Every time I looked at that vase after my father's death I thought I was going to vomit. I felt like I cursed him. I did not take it out of the box until he was gone fror 2 years and now, after much talking, it is out of a shelf. At the end of the day I bought it because I knew he and I Would both appreciate it and it is the very last exchange of anything before I heard the news. Almost the moment after I gave it to him he told us and so strangely, it is the last moment of good. It makes me sad a little, but I could not get rid of it.

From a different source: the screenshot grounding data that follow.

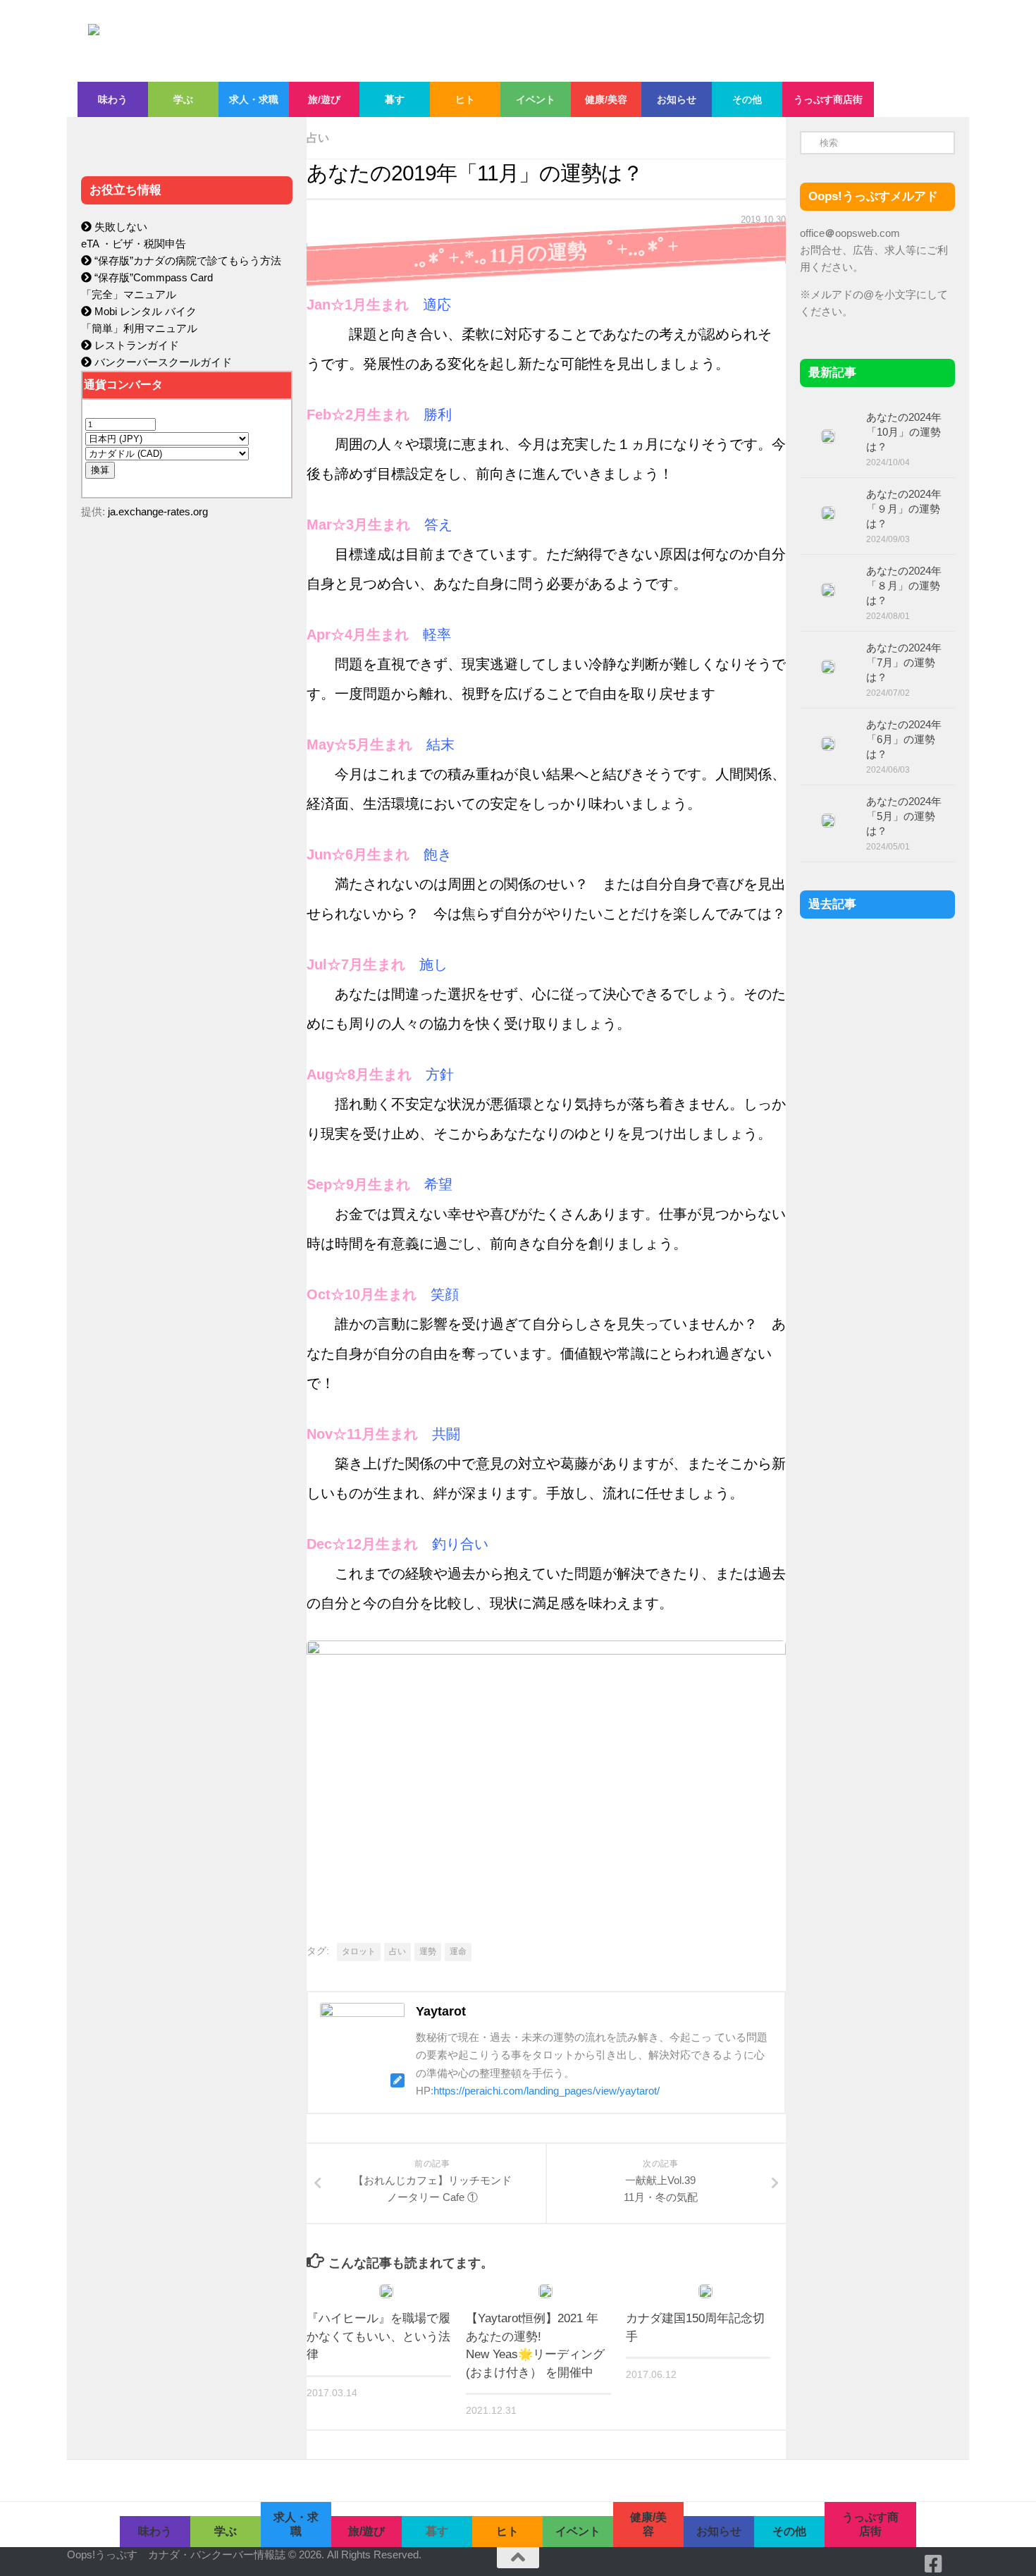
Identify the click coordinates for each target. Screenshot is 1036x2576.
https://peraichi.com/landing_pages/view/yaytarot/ (546, 2091)
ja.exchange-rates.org (158, 511)
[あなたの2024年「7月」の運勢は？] (828, 667)
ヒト (465, 99)
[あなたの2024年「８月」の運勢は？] (828, 590)
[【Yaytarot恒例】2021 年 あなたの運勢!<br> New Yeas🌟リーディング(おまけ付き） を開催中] (545, 2291)
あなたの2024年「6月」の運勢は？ (904, 739)
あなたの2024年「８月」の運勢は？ (904, 585)
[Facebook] (934, 2564)
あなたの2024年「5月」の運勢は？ (904, 816)
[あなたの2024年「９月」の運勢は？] (828, 513)
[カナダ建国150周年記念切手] (705, 2291)
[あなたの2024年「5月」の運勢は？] (828, 821)
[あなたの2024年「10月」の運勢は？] (828, 436)
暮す (395, 99)
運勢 (427, 1951)
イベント (535, 99)
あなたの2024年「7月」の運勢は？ (904, 662)
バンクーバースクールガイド (162, 362)
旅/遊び (324, 99)
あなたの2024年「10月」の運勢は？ (904, 432)
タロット (359, 1951)
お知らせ (676, 99)
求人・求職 (253, 99)
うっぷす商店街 (828, 99)
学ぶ (183, 99)
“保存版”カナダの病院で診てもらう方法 (186, 260)
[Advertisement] (186, 829)
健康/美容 (606, 99)
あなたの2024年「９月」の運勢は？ (904, 508)
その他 (747, 99)
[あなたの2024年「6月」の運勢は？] (828, 744)
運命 (458, 1951)
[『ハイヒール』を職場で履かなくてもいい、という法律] (386, 2291)
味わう (113, 99)
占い (318, 138)
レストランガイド (135, 345)
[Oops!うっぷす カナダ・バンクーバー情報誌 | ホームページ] (403, 41)
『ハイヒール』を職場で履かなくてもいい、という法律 (378, 2336)
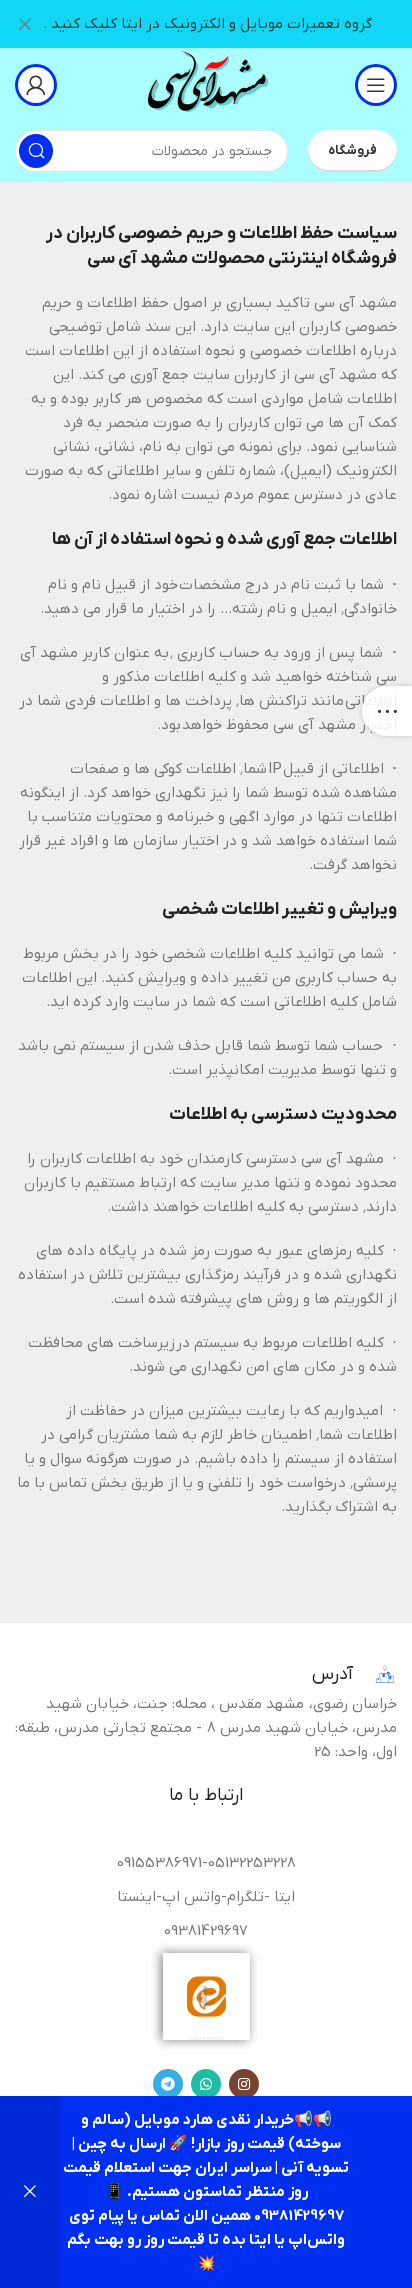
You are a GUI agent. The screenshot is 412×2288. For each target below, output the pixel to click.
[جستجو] (36, 151)
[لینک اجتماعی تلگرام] (168, 2084)
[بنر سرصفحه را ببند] (25, 24)
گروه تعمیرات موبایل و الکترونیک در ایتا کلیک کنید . (207, 24)
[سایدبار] (387, 711)
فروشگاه (352, 150)
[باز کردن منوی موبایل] (376, 85)
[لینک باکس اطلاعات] (206, 84)
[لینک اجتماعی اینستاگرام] (244, 2084)
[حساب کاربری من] (36, 85)
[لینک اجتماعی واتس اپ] (206, 2084)
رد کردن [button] (30, 2192)
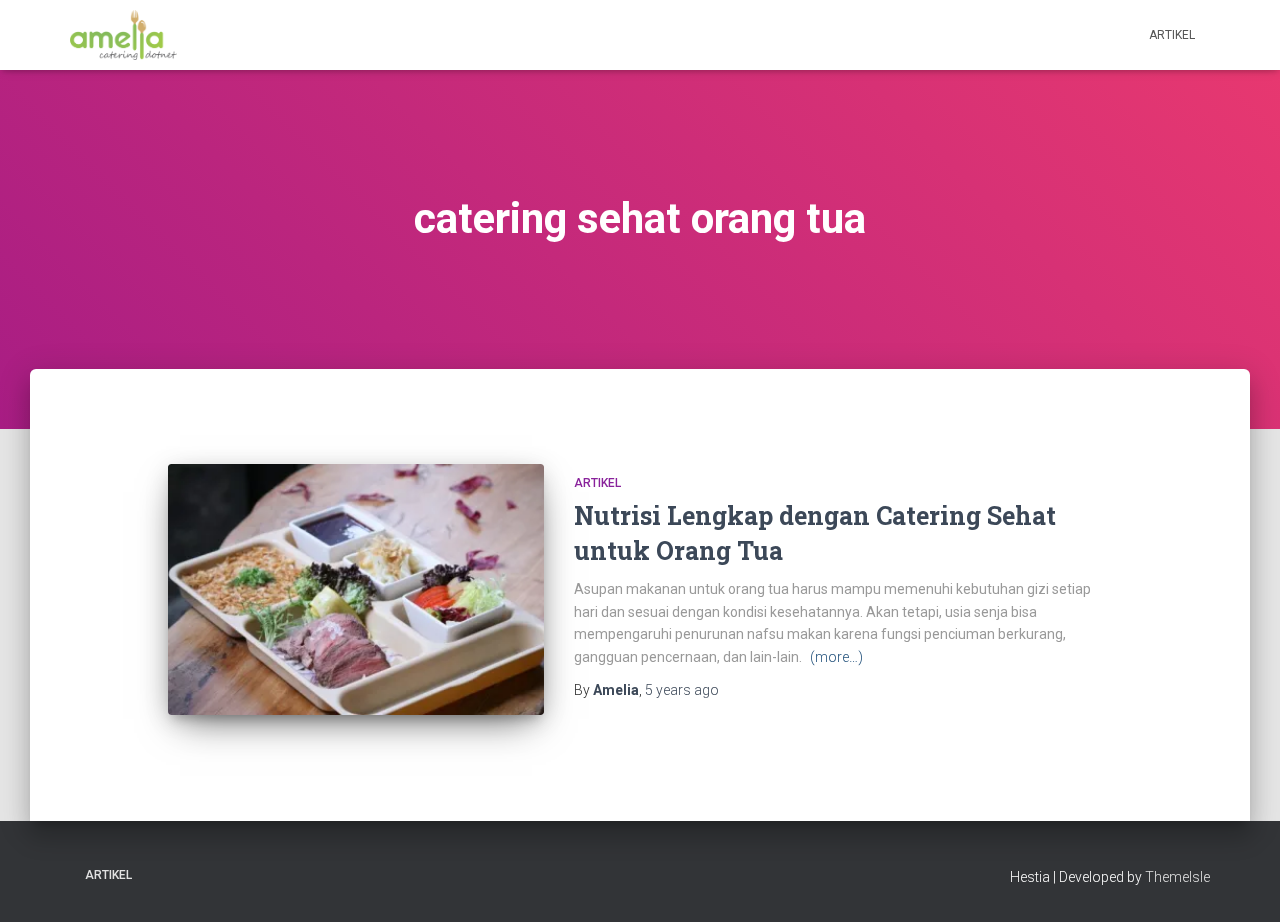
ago (682, 690)
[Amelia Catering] (123, 35)
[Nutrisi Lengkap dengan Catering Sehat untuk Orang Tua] (356, 589)
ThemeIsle (1177, 877)
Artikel (1172, 35)
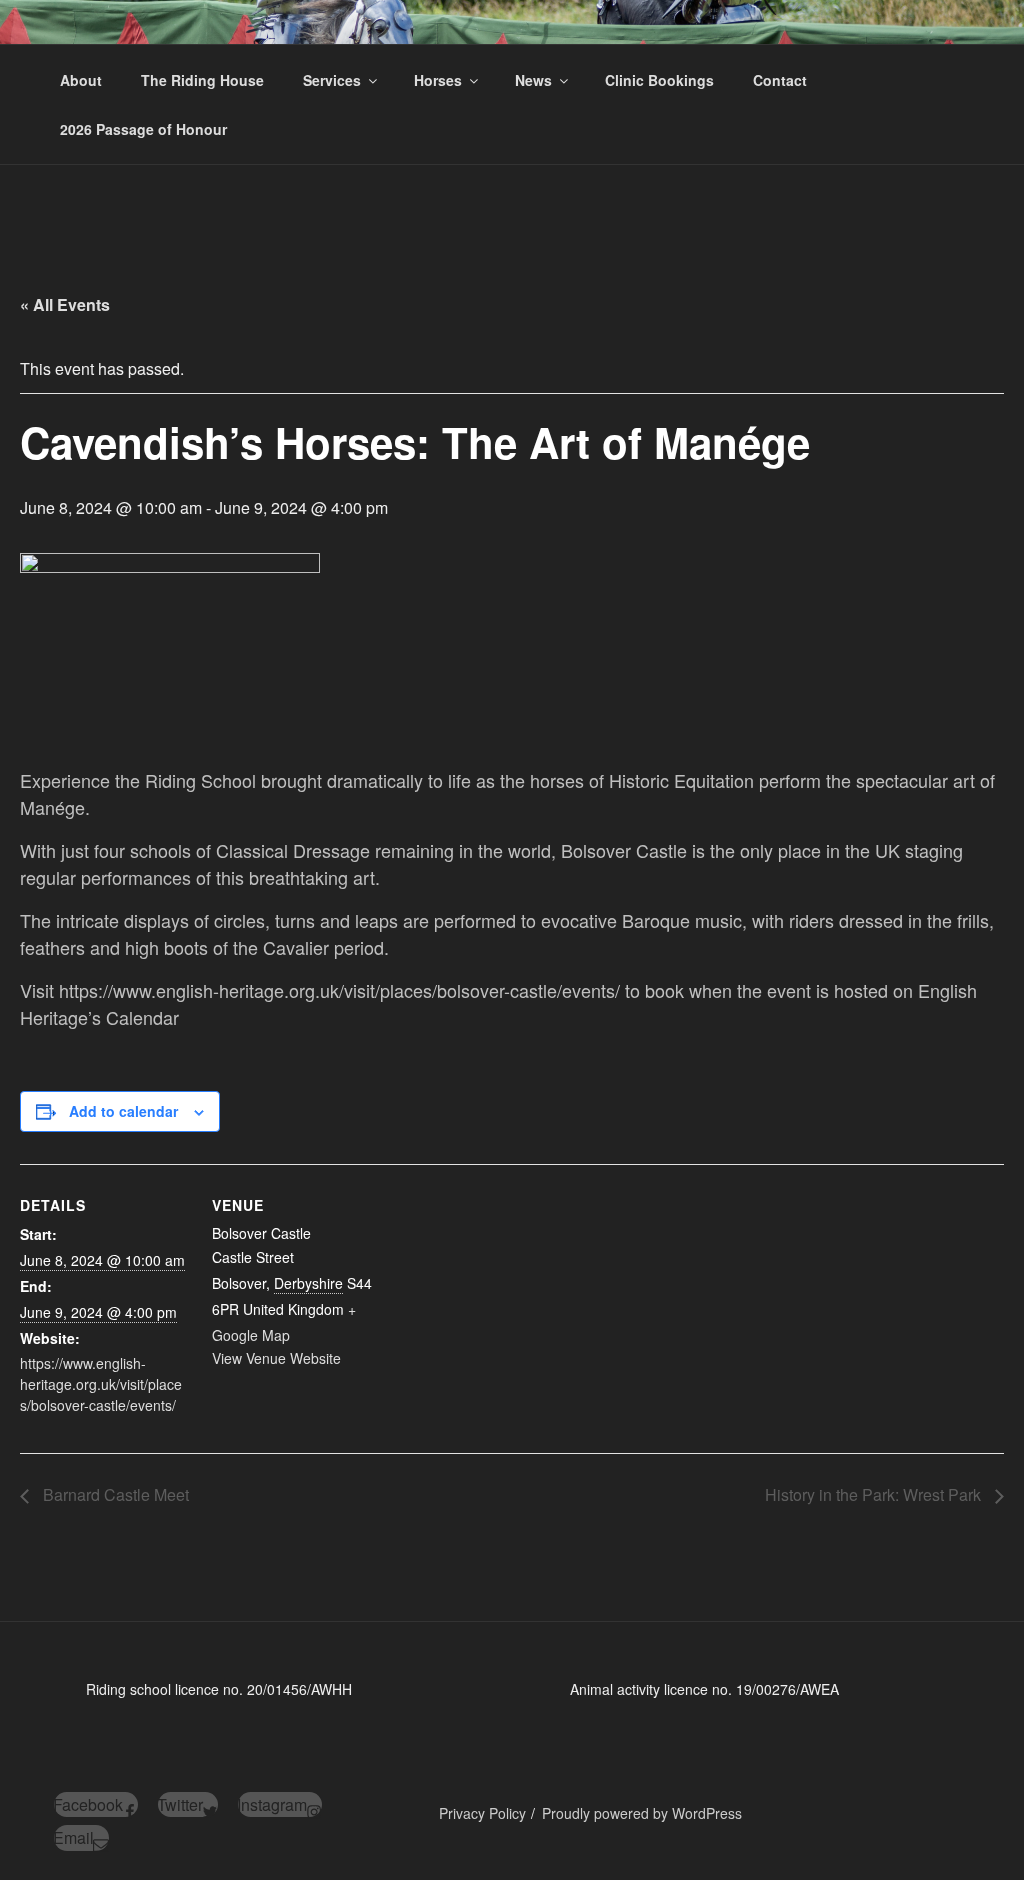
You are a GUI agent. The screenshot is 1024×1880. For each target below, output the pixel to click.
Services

I am sorry to ramble. I honestly do think that as much as your purse is a connection to your mom, she never saw it and you did not buy it because she would have liked it. It is different from my case for instance and there is no reason you should force yourself from the negative associations. It's ingood shape and someone will enjoy it. You should sell it and buy that photo frame someone mentioned or something else that makes you feel good. I am so sorry for your loss. It is awful.

AshleyAnn
10-03-2009, 11:59 PM
I would get rid of it. The funeral is over but the pain isn't and that purse only reminds you of the hurt you feel now and the hurt you felt that day. Why keep it? You have other mementos that can remind you of the happy times you spent with your mother. You will never sit down with your daughters and fondly tell them about how you bought this purse to carry to thier grandmother's funeral. The funeral will always be a sad memory and thats ok but its not something you will want memories of. Let the purse go.

JustMe
10-04-2009, 12:02 AM
I have lost both of my parents and agree with everyone else. The clothes I wore to their funeral have no positive sentimental value to me. Actually, at one point I had to throw out a blouse I wore...I couildn't stand to look at it anymore, even long enough to donate it...felt a lot better when it went in the garbage.

blisstwins
10-04-2009, 12:33 AM
It makes me sad to read how many of us have lost parents. My condolences to you all. Losing my father is the saddest thing I have ever experienced and I am so sorry for anyone, who, like me, had to raise their children without the m knowing their parents, etc. It is a sad thing for sure.
Sometimes I cannot believe my children have no memory of my father. How can that be when he was everything?